[Objectif]
Recopie toutes les lignes ci-dessous, demandes comprises, en décalant de -33 chaque coordonnée des réponses. Laisse les images de côté.

[Extraits de données]
┄┄┄┄┄┄┄┄┄┄┄┄┄┄┄┄┄┄┄┄

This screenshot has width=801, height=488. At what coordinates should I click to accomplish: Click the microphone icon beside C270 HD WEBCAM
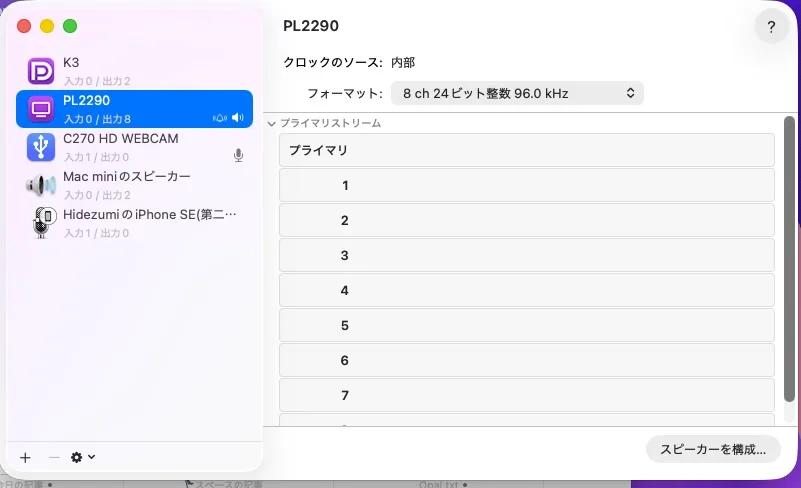(x=238, y=155)
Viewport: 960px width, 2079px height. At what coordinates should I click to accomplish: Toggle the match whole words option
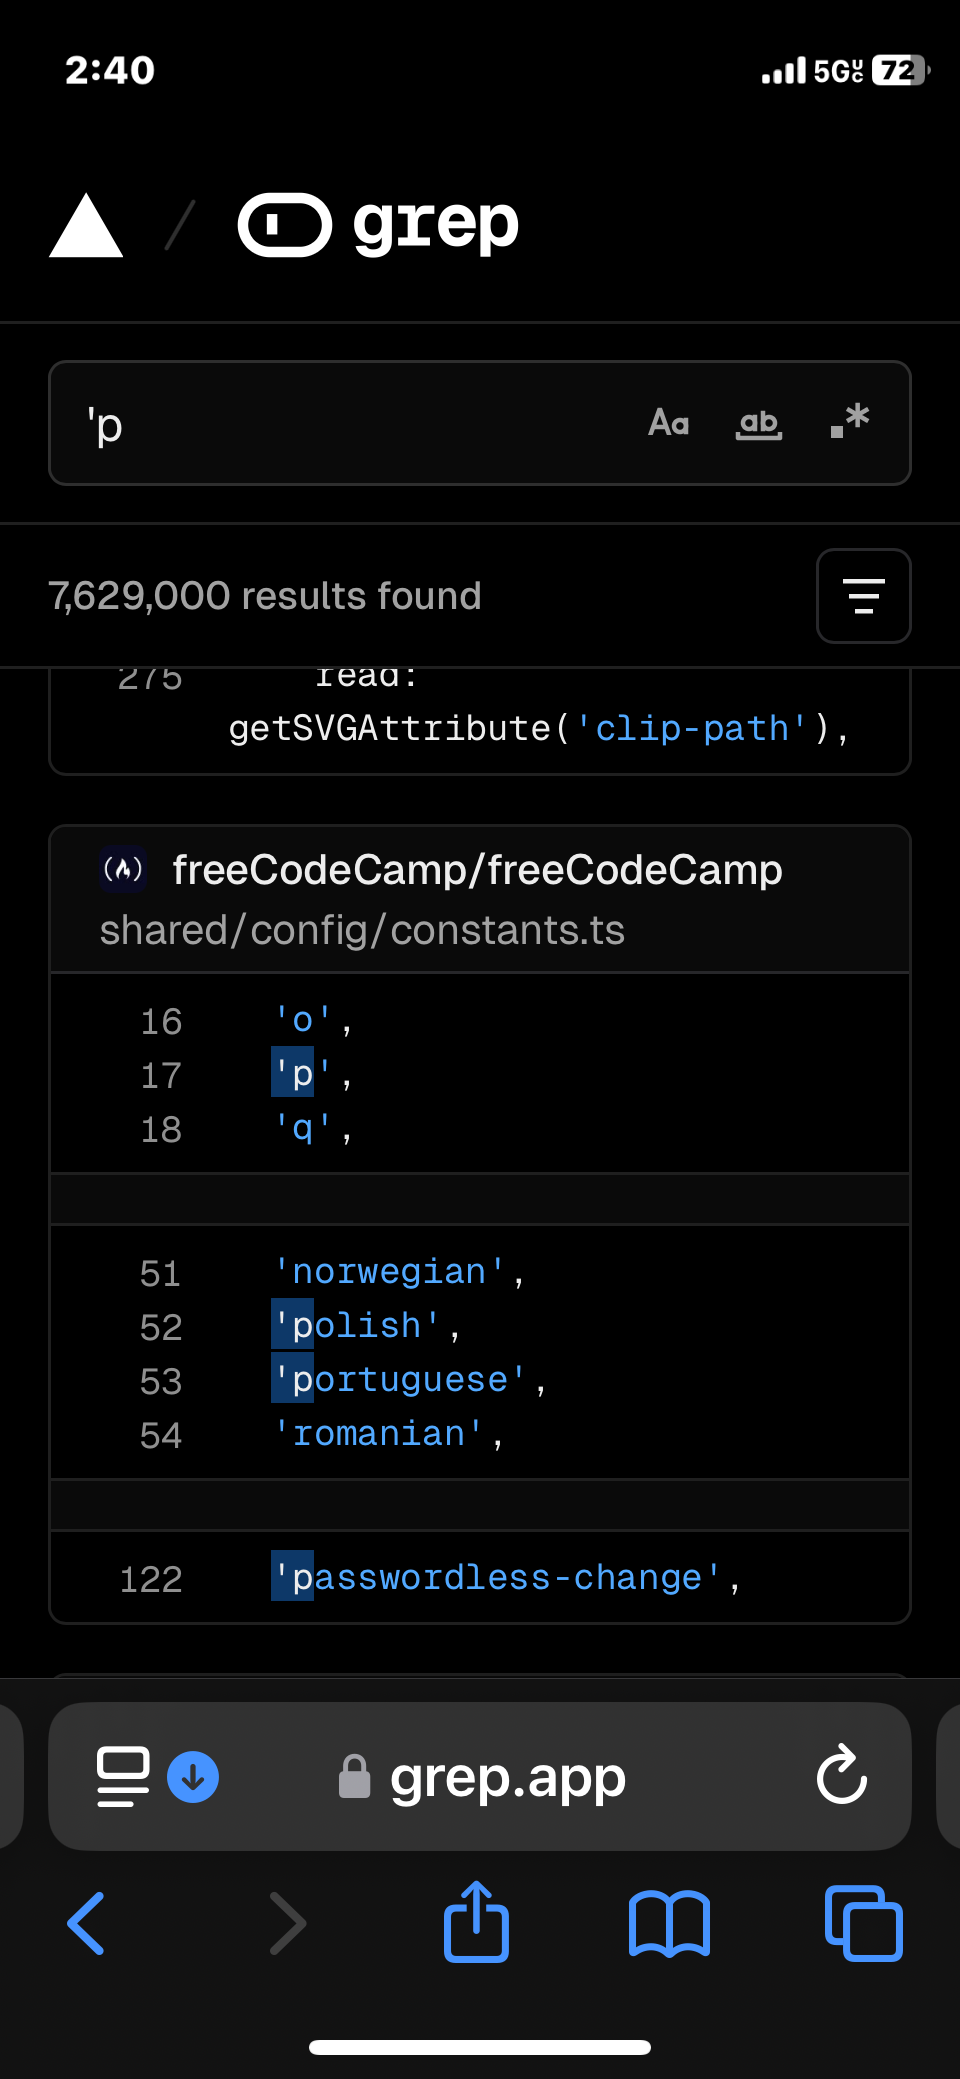tap(759, 423)
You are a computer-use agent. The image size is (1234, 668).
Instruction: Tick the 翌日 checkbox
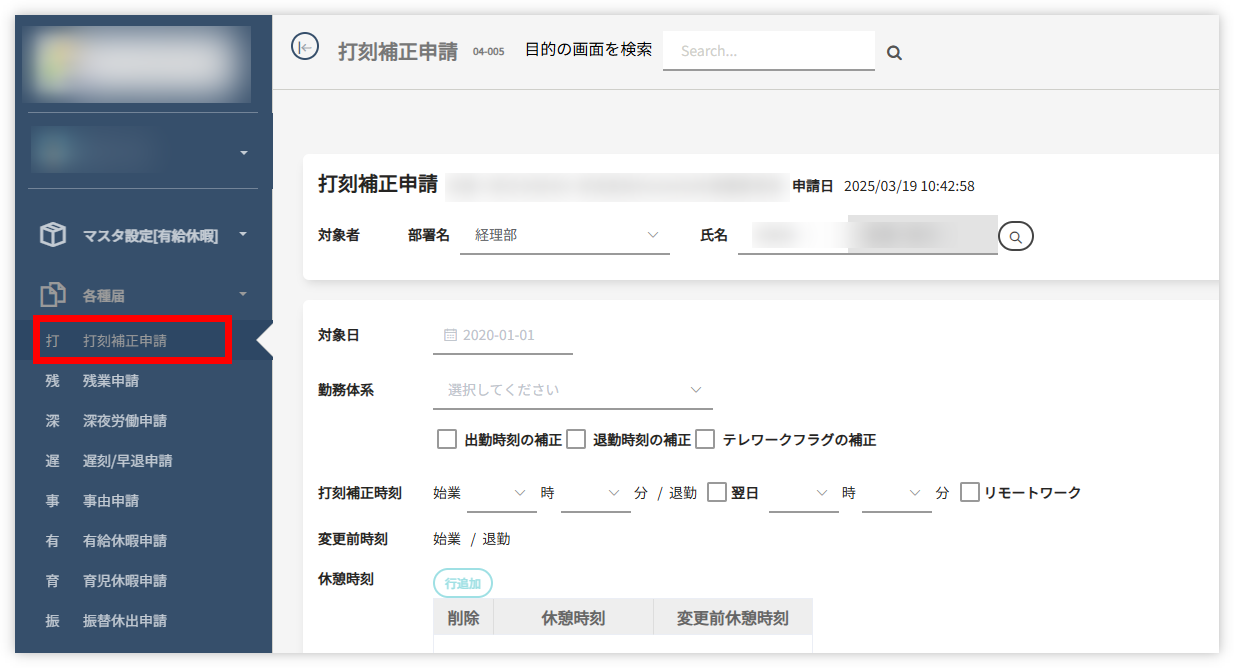716,492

┄┄┄┄┄┄┄┄┄┄┄┄┄┄┄┄┄┄┄┄

[Résultat]
This screenshot has width=801, height=488. At what coordinates should I click to accomplish: Click the microphone icon beside C270 HD WEBCAM
(x=205, y=122)
Viewport: 960px width, 2079px height. At what coordinates should I click to accomplish: Toggle the match whole words option
tap(726, 390)
You are a computer-use agent. The image size is (1234, 668).
Instruction: Tick the 翌日 checkbox
683,459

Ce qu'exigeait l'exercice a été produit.